À Ferney, 27 avril [1770] 1

Sire,

Quand vous étiez malade, je l’étais bien aussi, et je faisais même tout comme vous de la prose et des vers, à cela près que mes vers et ma prose ne valaient pas grand -chose ; je conclus que j’étais fait pour vivre et mourir auprès de vous, et qu’il y a eu malentendu si cela n’est pas arrivé.

Me voilà capucin pendant que vous êtes jésuite ; c’est encore une raison de plus qui devait me retenir à Berlin ; cependant on dit que frère Ganganelli a condamné mes œuvres 2, ou du moins celles que les libraires vendent sous mon nom.

Je vais écrire à Sa Sainteté que je suis un très bon catholique, et que je prends Votre Majesté pour mon répondant.

Je ne renonce point du tout à mon auréole ; et comme je suis près de mourir d’une fluxion de poitrine, je vous prie de me faire canoniser au plus vite : cela ne coûtera que cent mille écus ; c’est marché donné.

Pour vous, sire, quand il faudra vous canoniser, on s’adressera à Marc-Aurèle. Vos Dialogues 3 sont tout à fait dans son goût comme dans ses principes ; je ne sais rien de plus utile. Vous avez trouvé le secret d’être le défenseur, le législateur, l’historien, et le précepteur de votre royaume ; tout cela est pourtant vrai : je défie qu’on en dise autant de Moustapha. Vous devriez bien vous arranger pour attraper quelques dépouilles de ce gros cochon : ce serait rendre service au genre humain.

Pendant que l’empire russe et l’empire ottoman se choquent avec un fracas qui retentit jusqu’aux deux bouts du monde, la petite république de Genève est toujours sous les armes ; mon manoir est rempli d’émigrants qui s’y réfugient. La ville de Jean Calvin n’est pas édifiante pour le moment présent.

Je n’ai jamais vu tant de neige et tant de sottises. Je ne verrai bientôt rien de tout cela, car je me meurs.

Daignez recevoir la bénédiction de frère François, et m’envoyer celle de saint Ignace.

Restez un héros sur la terre, et n’abandonnez pas absolument la mémoire d’un homme dont l’âme a toujours été aux pieds de la vôtre. »

1 Ed.
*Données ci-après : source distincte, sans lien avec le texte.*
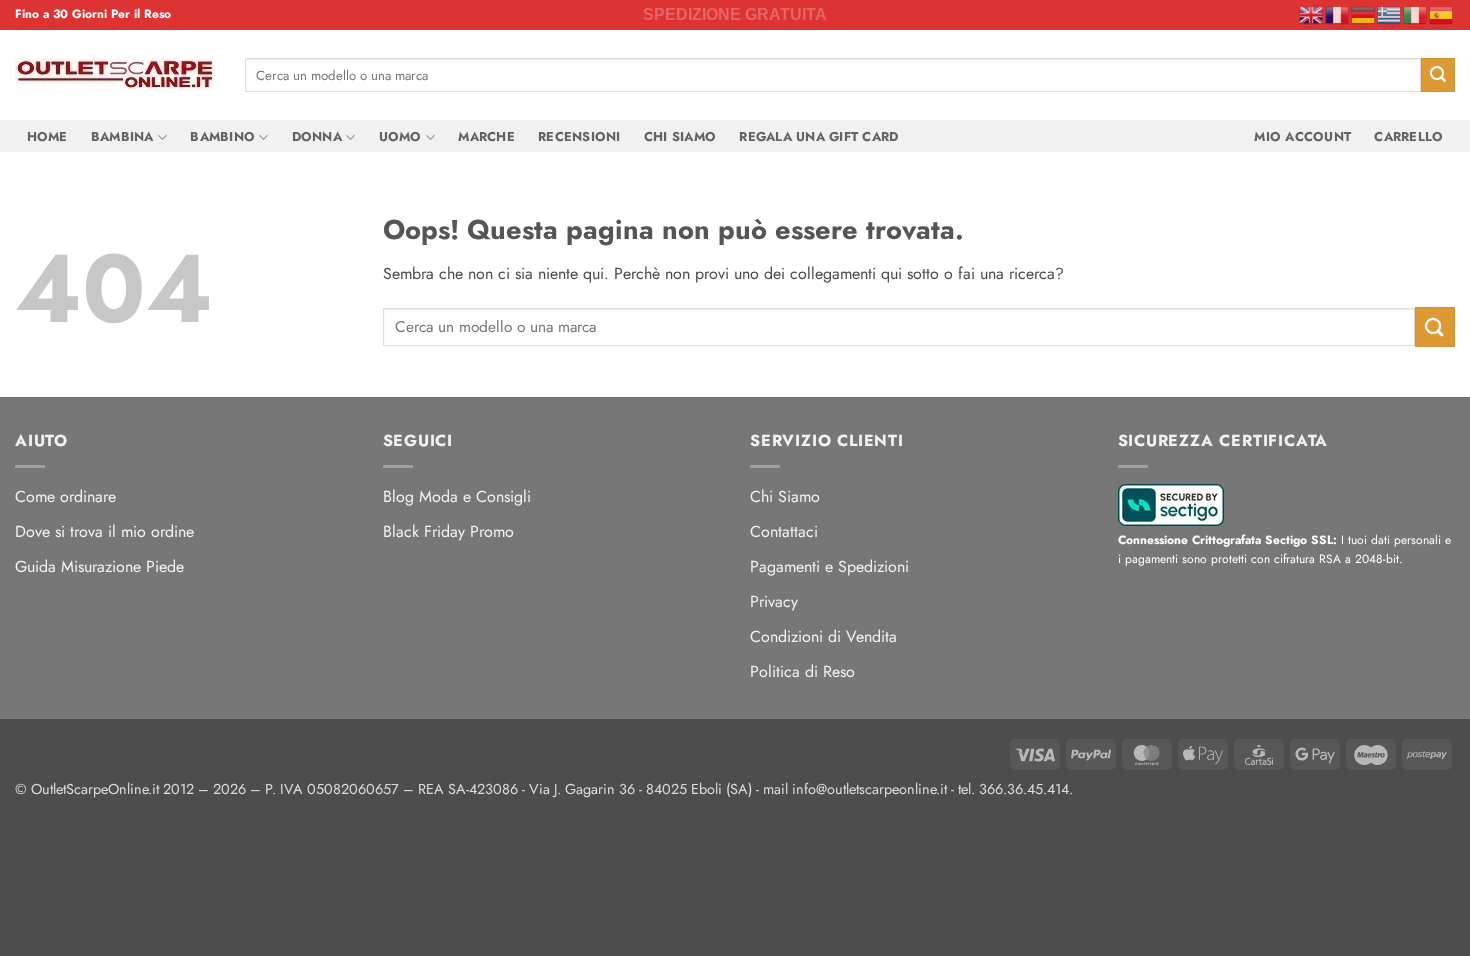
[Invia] (1438, 75)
Kehl . Charrot semble faire preuve d'hypercritique en soutenant que cette lettre est composée d'extraits des lettres du 4 mai et du 8 juin 1770 . La présente lettre ne répond pas à celle du 24 mai 1770 de Frédéric . Elle répond à celle du 6 avril 1770 :

« Potsdam 6 avril 1770


De Chaulieu l’épicurien
Je n’eus point en don le génie ;
Mais la goutte qui me retient
Sur mon grabat à l’agonie,
Vient par sa généalogie
De la même dont fut atteint
Cet aimable Sybaritain.
Je vois que par détail il faut quitter la vie
Ou plus tôt ou plus tard ; les ressorts sont usés :
L’un ne digère plus, l’autre a les yeux blessés ;
De sourds et de perclus la gente moribonde
Transportent en ballots par bonne occasion
Leur gros bagage en l’autre monde,
Jusqu’à la dissolution
Qui rassemble le tout dans le séjour immonde.
Pour moi, je sens déjà crouler le bâtiment,
Mes pieds estropiés perdent leur mouvement ;
Couvert de mes débris, je me fais une fête
Que de maux conjurés l’implacable tempête,
Par hasard jusqu’en ce moment,
Ait encore épargné ma tête.

Mes maux m’ont empêché de répondre à votre charmante lettre. Les sons de votre lyre se sont fait entendre dans le Tartare, où j’étais à la gêne ; ils ont fléchi les tyrans qui m’opprimaient ; ils m’ont rendu à la vie, comme autrefois Orphée sut délivrer Eurydice. Le premier usage que je fais de ma convalescence est de remercier l’Orphée ou l’Apollon qui me l’a procurée, et de lui envoyer en tribut une faible production de malade. J’attends le retour de mes forces pour vous en dire davantage, en implorant la nature pour qu’elle conserve la seule colonne du Parnasse qui nous reste, et ce bras armé du foudre de la raison, qui a écrasé la superstition et le fanatisme.

« Potsdam ce 6 avril 1770

« A propos j'apprends que les capucins vous ont choisi pour leur protecteur et que vous devenez père Pediculoso . Je ne vous le cède pas car les jésuites « mont pris pour le leur et si je les soutiens chez moi saint Ignace et saint Xavier n'ont qu'à trembler que je ne fourre dans leur niche que saint Voltaire et saint Frédéric.

« Frédéric. »

Du reste la minute de la lettre du 8 juin 1770 nous est parvenue, on la verra plus tard .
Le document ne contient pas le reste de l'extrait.